Brano selezionato:
- - - - - - -

Strano che anche Scalfari, che in passato è stato un grande fautore delle riforme istituzionali,ora ricordi che, in fondo, alla maggioranza degli italiani, specie di questi tempi di scarsa pecunia, gli importa poco del Senato e della Legge elettorale, già semmai di più norme che riguardino il lavoro.
Eppure i maggiori sforzi e fatiche il geverno Renzi le sta spendendo proprio su di esse, mentre per il resto è la solita solfa : faticare come muli in Europa per ottenere di sforare i conti e indebitarci un altro pò, che di dimagrire lo Stato e le sue spese non ci sono santi o madonne, e nel frattempo tassare per tenere in assetto la barca : Imu ripristinata e più salata, ugualmente Tasi e Tare, le solite accise, i bolli, adesso le rendite finanziarie (e si parla sempre di patrimoniale, come se l'IMU non lo fosse). Veramente NULLA ma NULLA di nuovo. Cambiare Verso ? Indove di grazia ?
Ma magari è questione di tempo - strano, anche Letta lo diceva... - che 5 mesi sono pochi, obiettivamente. Il problema, come continuiamo a ripetere, non è tanto che le riforme ancora non ci siano, ma come stiano procedendo i lavori nei cantieri delle stesse.
In particolare, quello che mostra il governo è la mancanza di una sua idea CHIARA, da proporre al Parlamento, accettando osservazioni e anche correzioni, ma non snaturamenti, arrivando poi a partorire ibridi assoluti e inefficaci o, peggio, dannosi.
QUando tanti giornalisti e politici ripetono a pappagallo che lo stesso Calderoli definì la sua legge una porcata, non dicono la verità. Il Ministro Leghista definì tale NON La sua proposta di legge, ma quella che poi fu votata a seguito degli interventi anche del Quirinale ! (fu Ciampi, per fare un favore alla sinistra, che pretese su base regionale l'attribuzione del premio di maggioranza al Senato, col risultato di azzoppare sia Prodi che Bersani...E' notorio, il diavolo fa le pentole ma non i coperchi...).
In ordine a questa mancanza di una "ricetta" chiara, magistrale il commento odierno di Ainis, che suggerisco a tutti di leggere, ma a certi miei - cari - amici del PD ancor di più.

- - - - - - -

Esercizio assegnato: Ricopia fedelmente dal brano sopra sulle riforme del governo tutto ciò che va da "In particolare, quello" fino a "non i coperchi...).".

Record forniti:
- - - - - - -

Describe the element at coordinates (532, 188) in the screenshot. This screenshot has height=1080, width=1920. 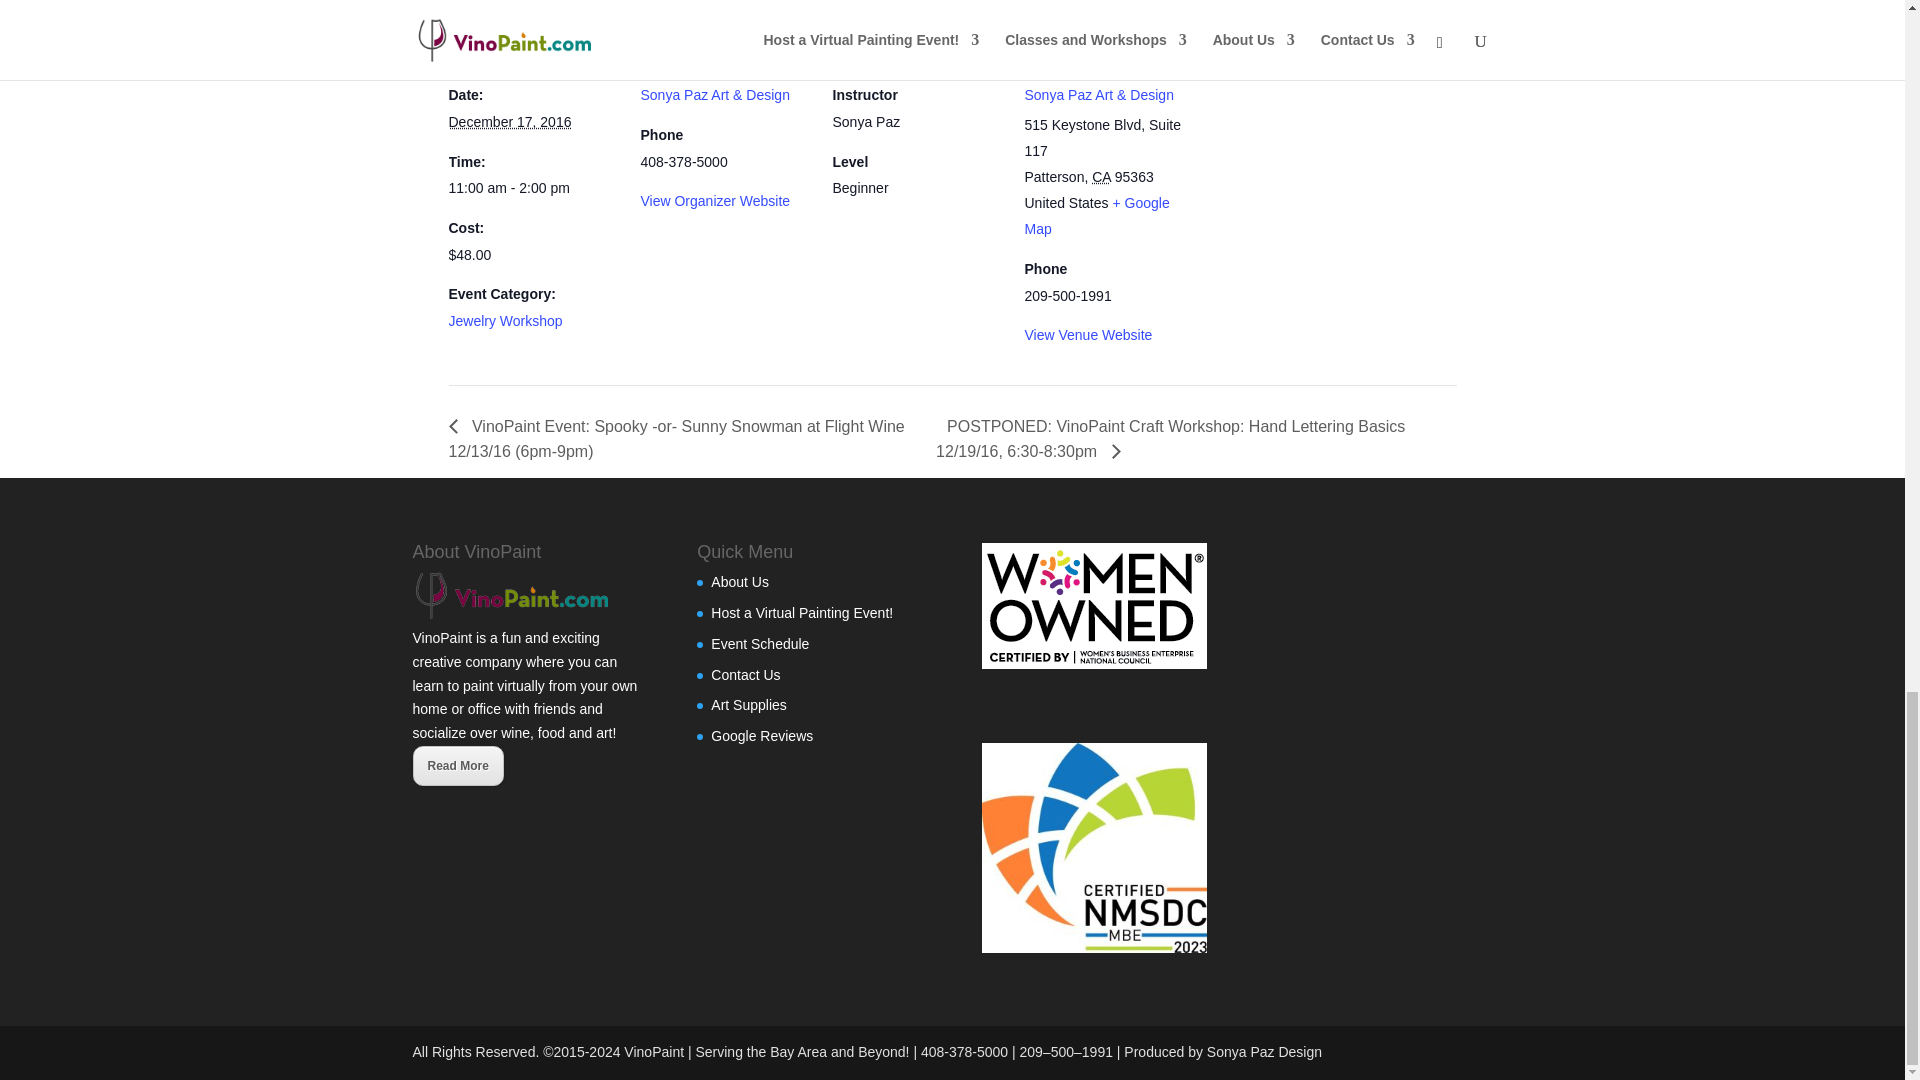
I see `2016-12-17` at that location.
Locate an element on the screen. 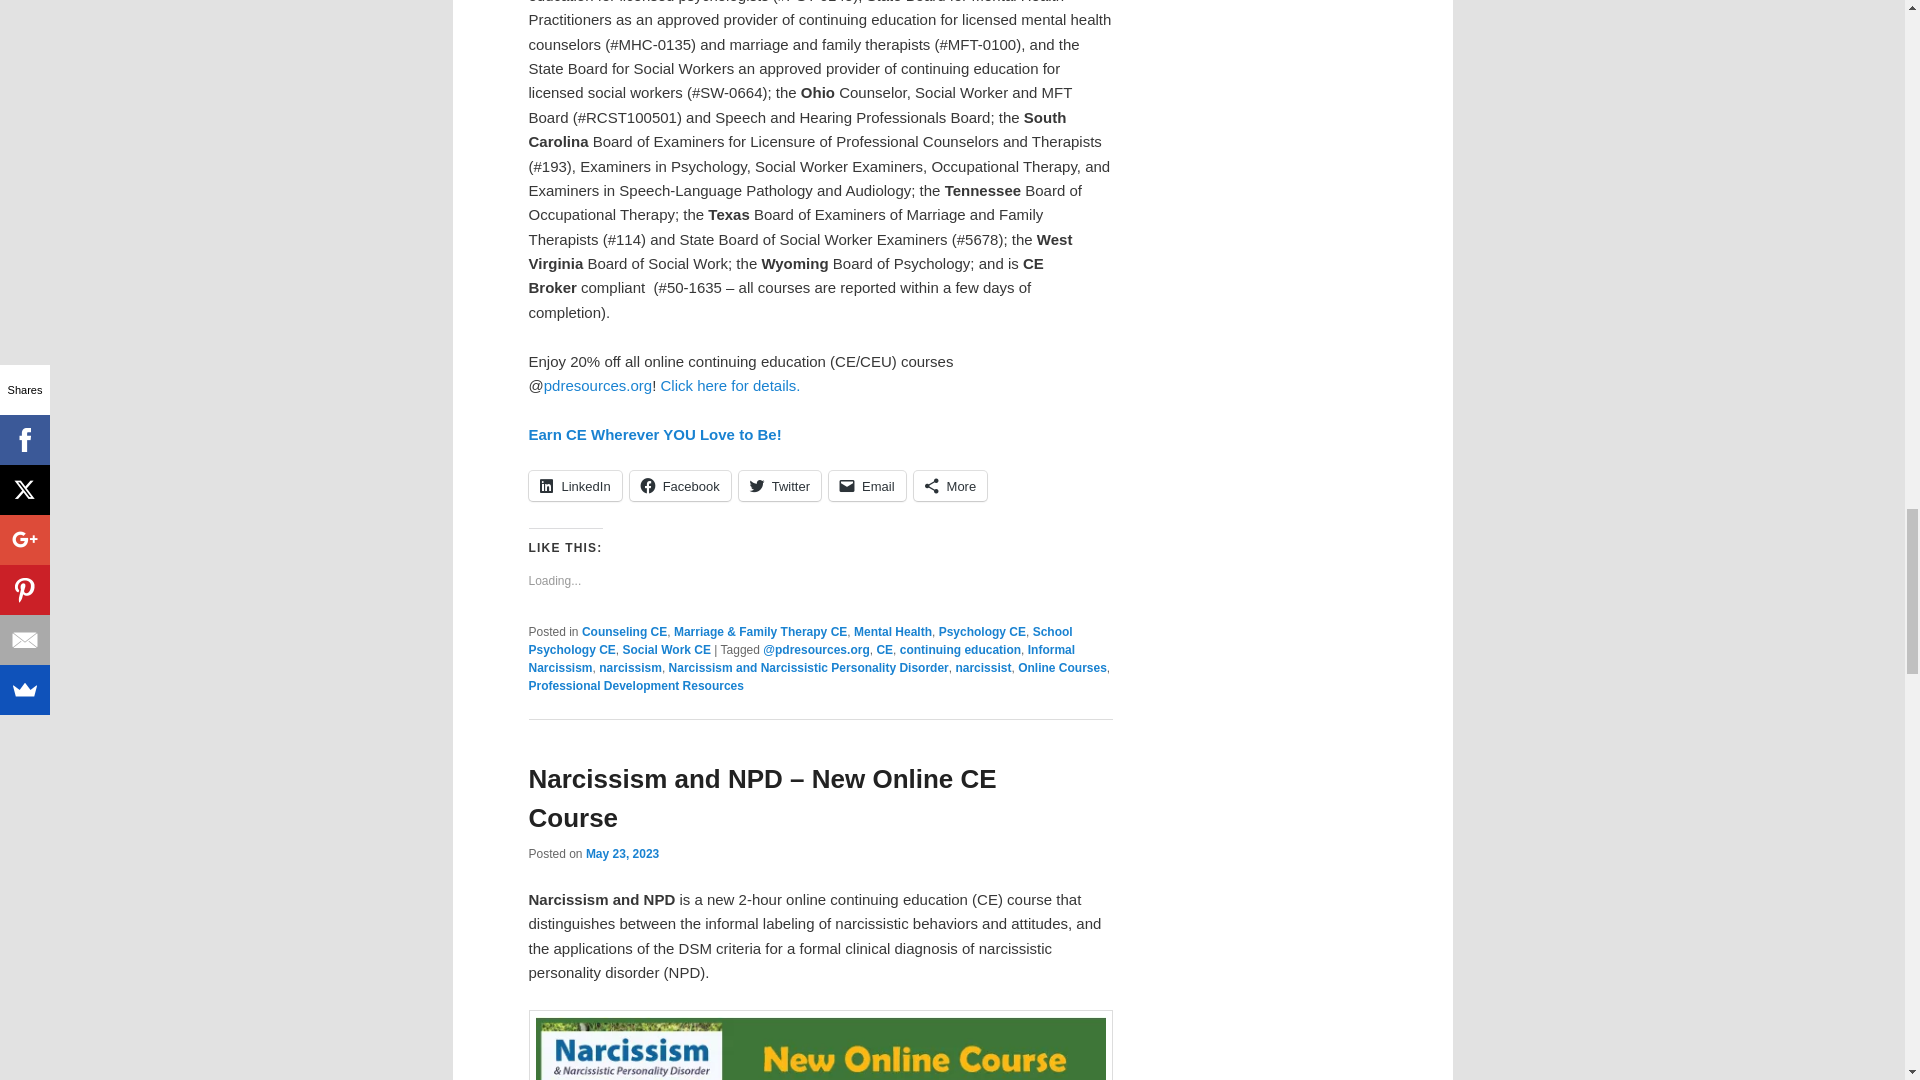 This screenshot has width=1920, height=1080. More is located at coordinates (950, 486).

- - - - - - -

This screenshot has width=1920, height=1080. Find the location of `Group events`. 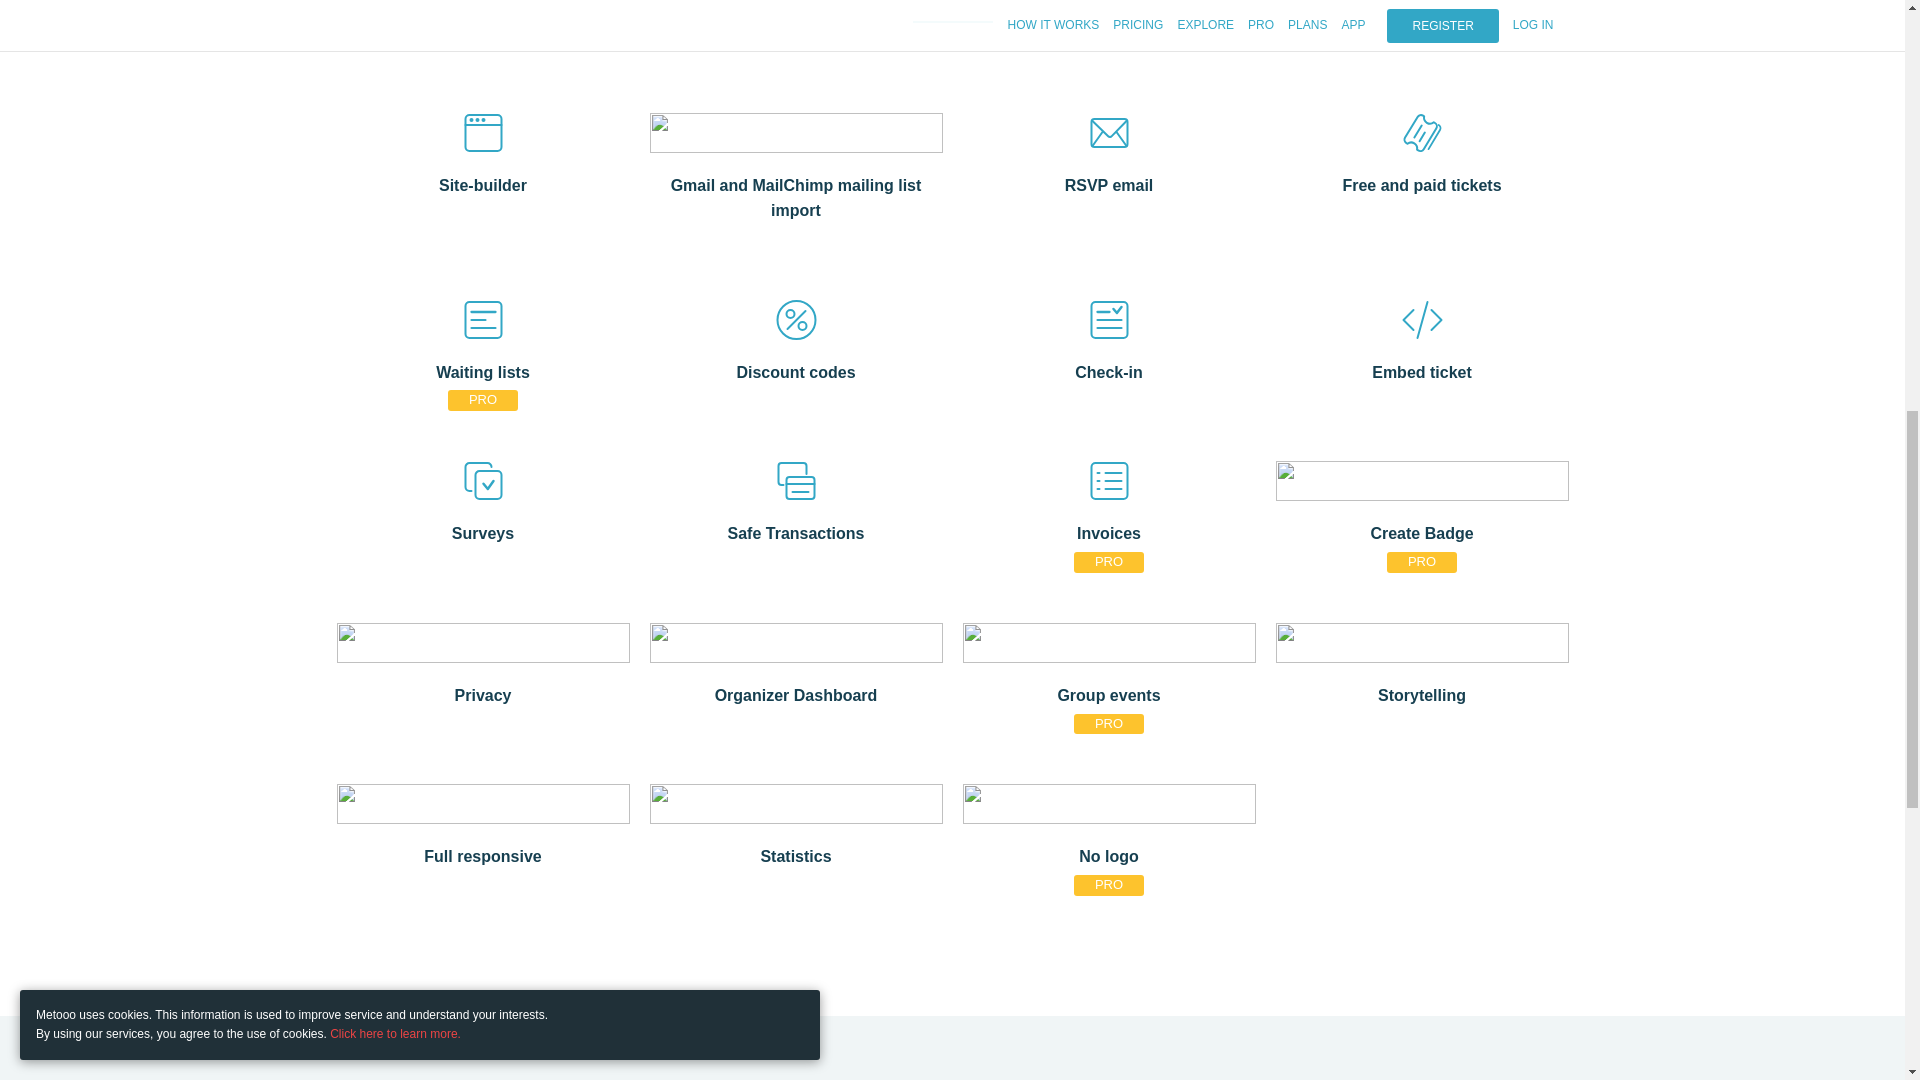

- - - - - - -

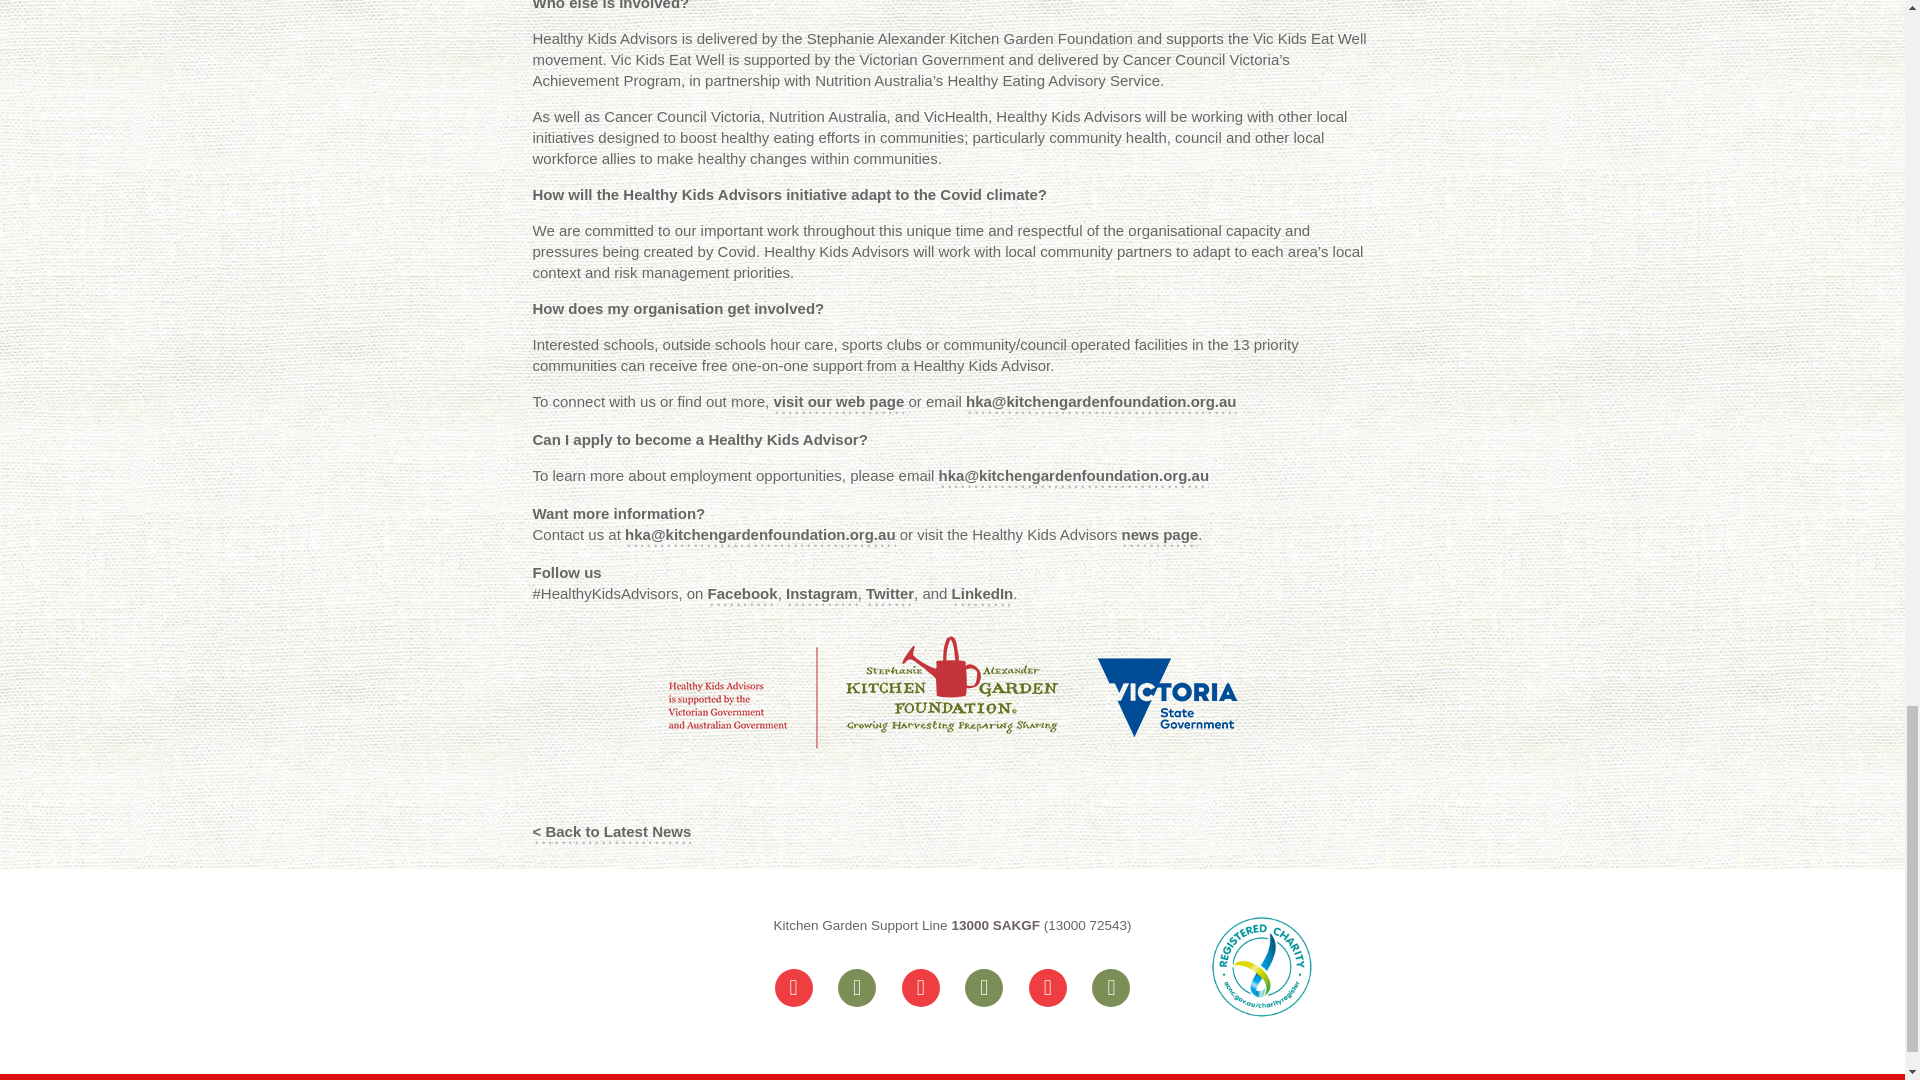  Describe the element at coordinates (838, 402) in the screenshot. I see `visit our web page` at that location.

- - - - - - -

Risposta attesa:
In particolare, quello che mostra il governo è la mancanza di una sua idea CHIARA, da proporre al Parlamento, accettando osservazioni e anche correzioni, ma non snaturamenti, arrivando poi a partorire ibridi assoluti e inefficaci o, peggio, dannosi.
QUando tanti giornalisti e politici ripetono a pappagallo che lo stesso Calderoli definì la sua legge una porcata, non dicono la verità. Il Ministro Leghista definì tale NON La sua proposta di legge, ma quella che poi fu votata a seguito degli interventi anche del Quirinale ! (fu Ciampi, per fare un favore alla sinistra, che pretese su base regionale l'attribuzione del premio di maggioranza al Senato, col risultato di azzoppare sia Prodi che Bersani...E' notorio, il diavolo fa le pentole ma non i coperchi...).